Entries supplied |
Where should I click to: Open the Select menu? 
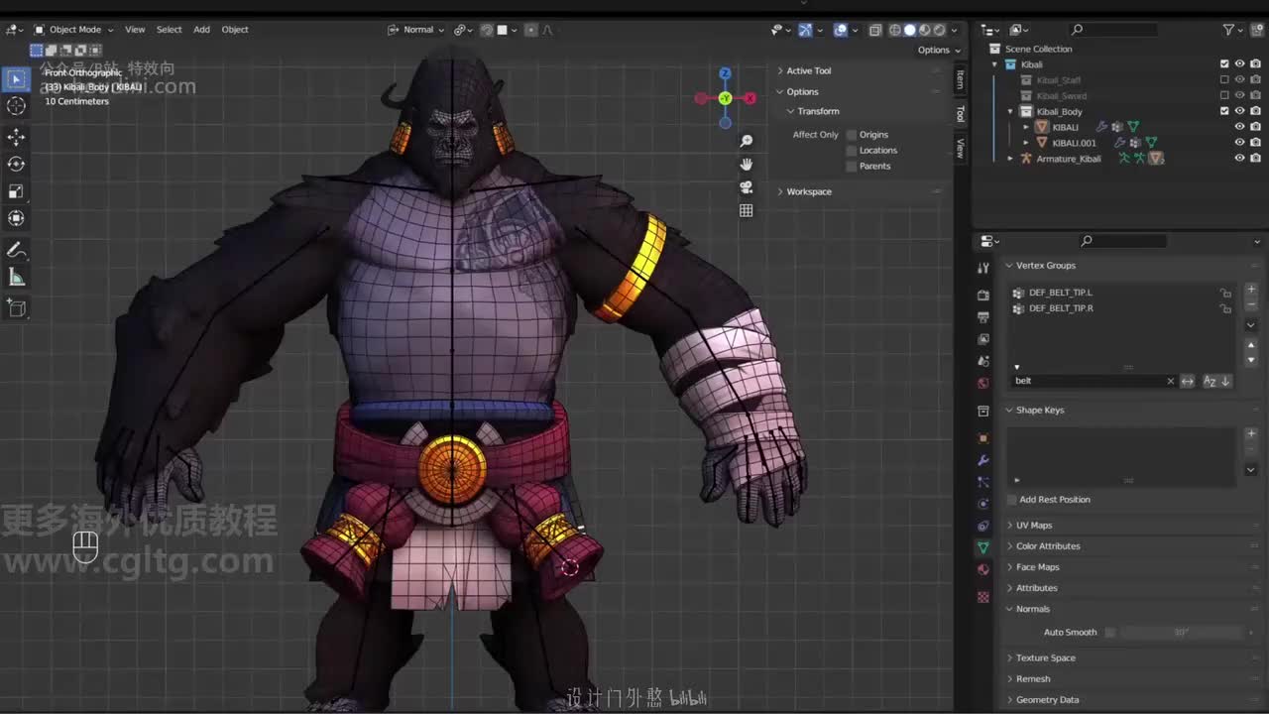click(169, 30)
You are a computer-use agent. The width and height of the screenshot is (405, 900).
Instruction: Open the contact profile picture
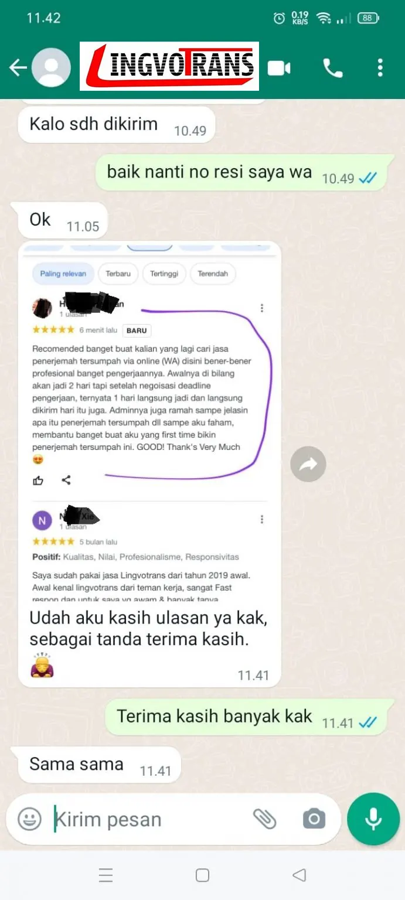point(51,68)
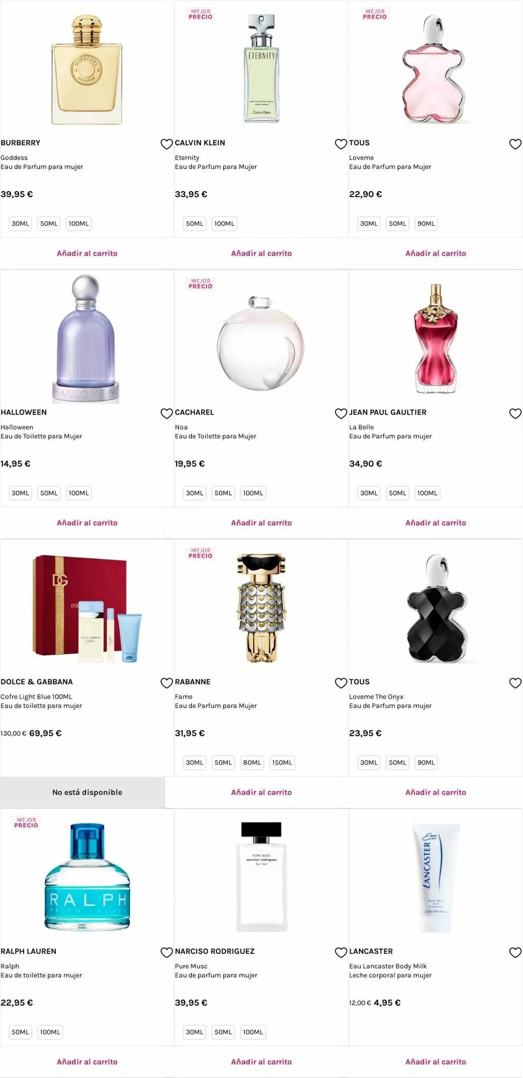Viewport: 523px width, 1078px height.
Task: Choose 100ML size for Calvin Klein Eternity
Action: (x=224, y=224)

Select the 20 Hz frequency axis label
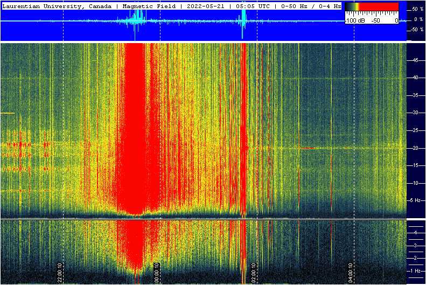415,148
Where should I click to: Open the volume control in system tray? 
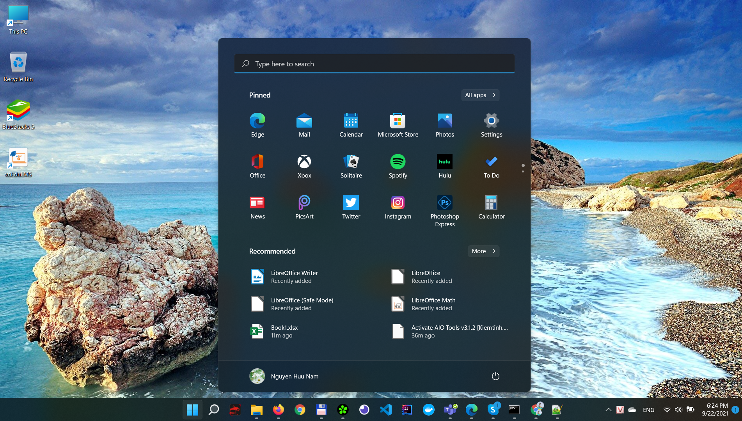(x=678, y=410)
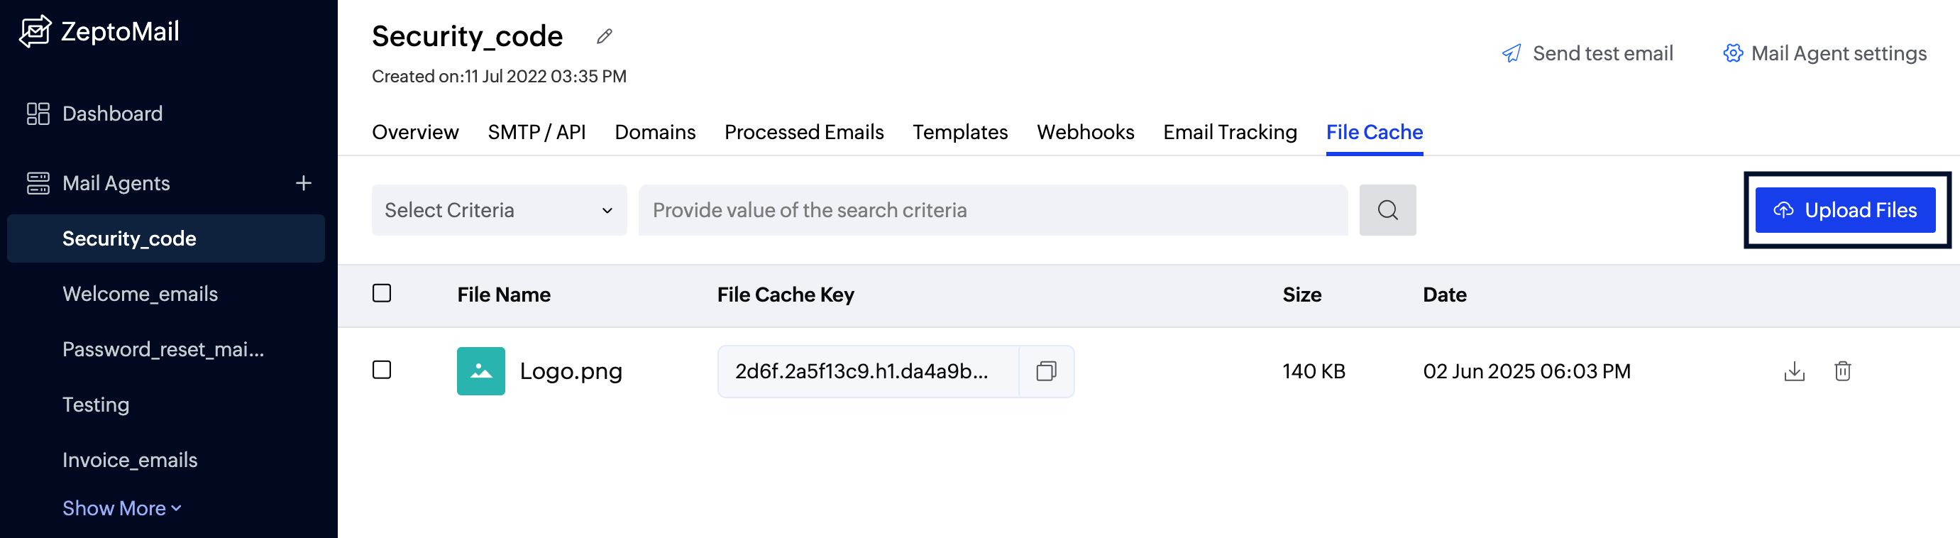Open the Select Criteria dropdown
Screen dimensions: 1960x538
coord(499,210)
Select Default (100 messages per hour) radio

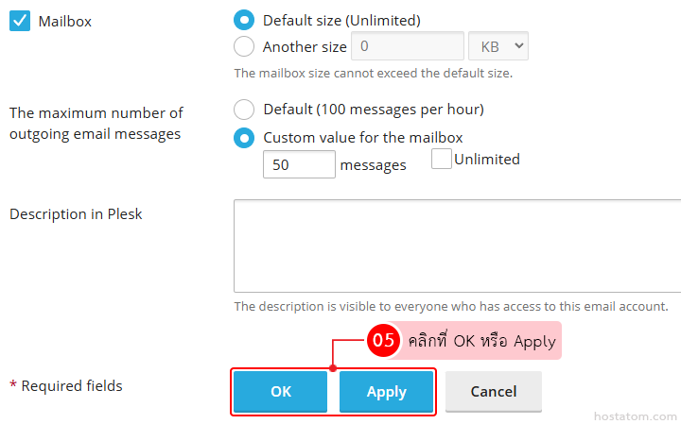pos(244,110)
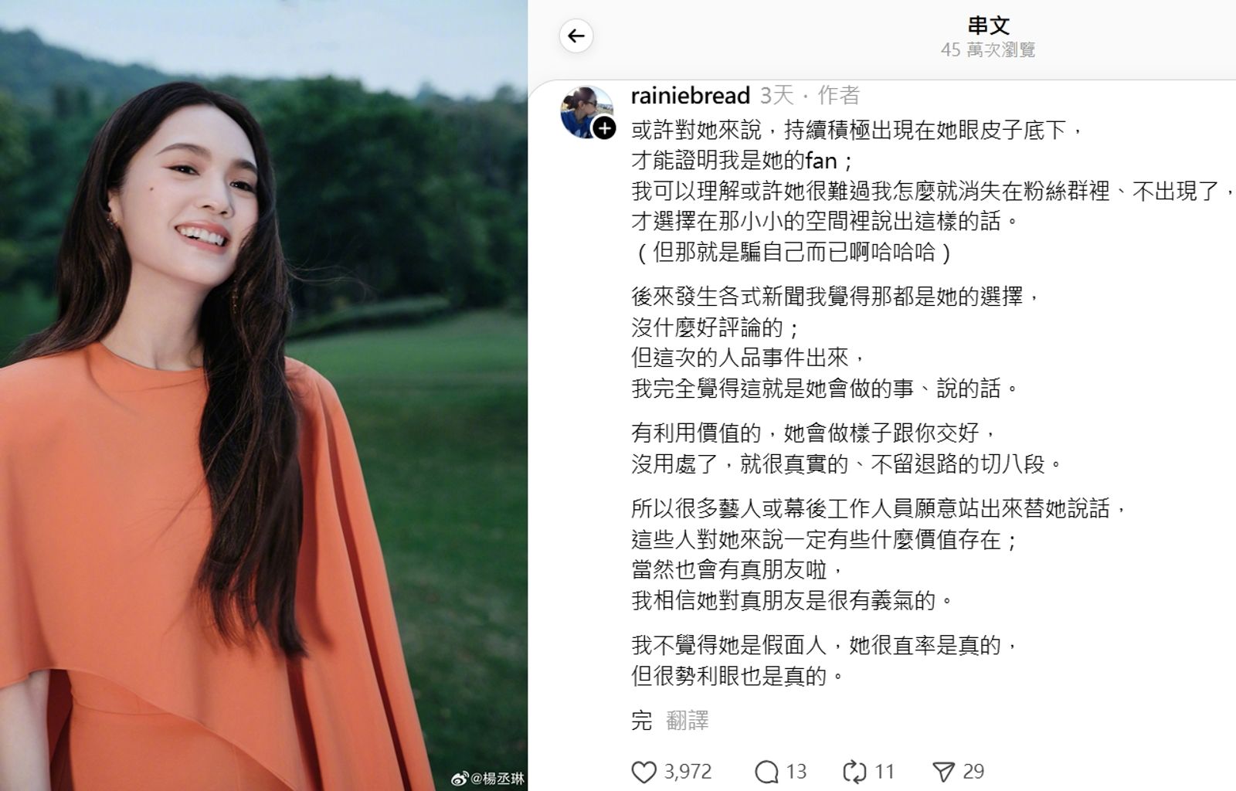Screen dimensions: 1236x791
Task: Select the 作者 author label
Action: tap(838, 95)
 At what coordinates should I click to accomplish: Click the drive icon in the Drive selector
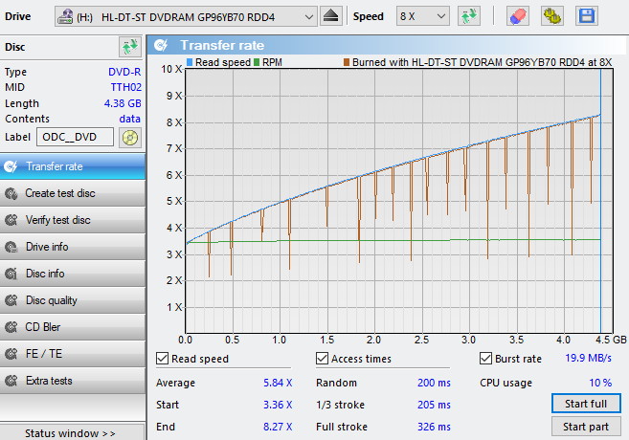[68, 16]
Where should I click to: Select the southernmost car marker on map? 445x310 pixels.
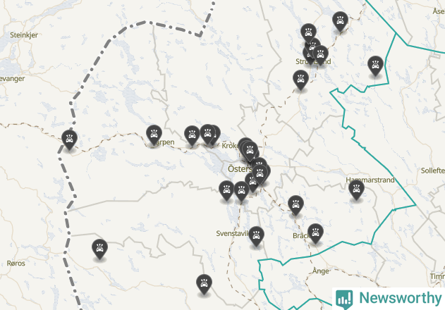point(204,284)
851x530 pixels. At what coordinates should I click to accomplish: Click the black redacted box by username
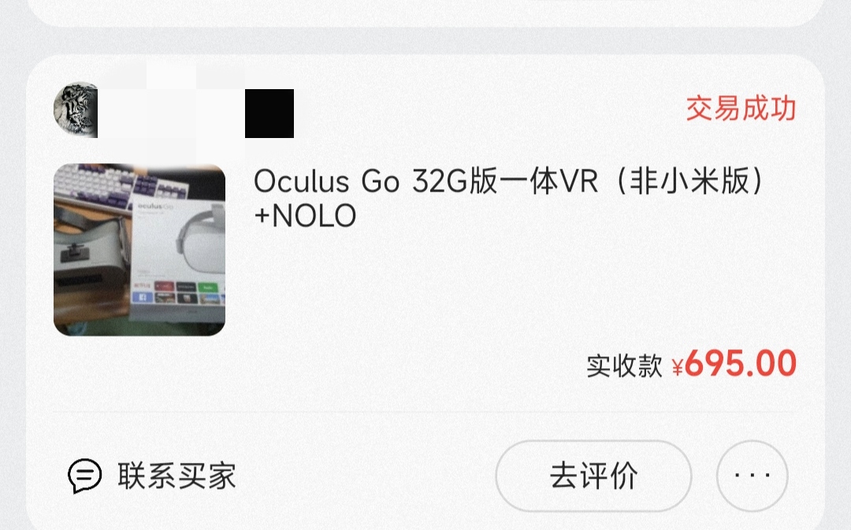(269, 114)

What you need to do | Your answer should hold every record above, printed exactly and free of pictures.

Response to the exercise |
Where should I click to: Open the Select menu? 
click(169, 30)
You are a computer-use agent. The width and height of the screenshot is (405, 900).
Instruction: Open the contact profile picture
point(51,68)
Viewport: 523px width, 1078px height.
Task: Choose 100ML size for Calvin Klein Eternity
Action: (x=224, y=224)

Select the 20 Hz frequency axis label
415,148
Where should I click to: Open the volume control in system tray? 
(x=678, y=410)
Open the Select Criteria dropdown
Screen dimensions: 1960x538
coord(499,210)
Select Default (100 messages per hour) radio

pos(244,110)
Screen dimensions: 1236x791
Task: Select the 作者 author label
Action: tap(838, 95)
 At what coordinates should I click to accomplish: Click the drive icon in the Drive selector
[68, 16]
Where should I click to: Select the southernmost car marker on map? 445x310 pixels.
point(204,284)
851x530 pixels. At what coordinates should I click to accomplish: Click the black redacted box by username
(269, 114)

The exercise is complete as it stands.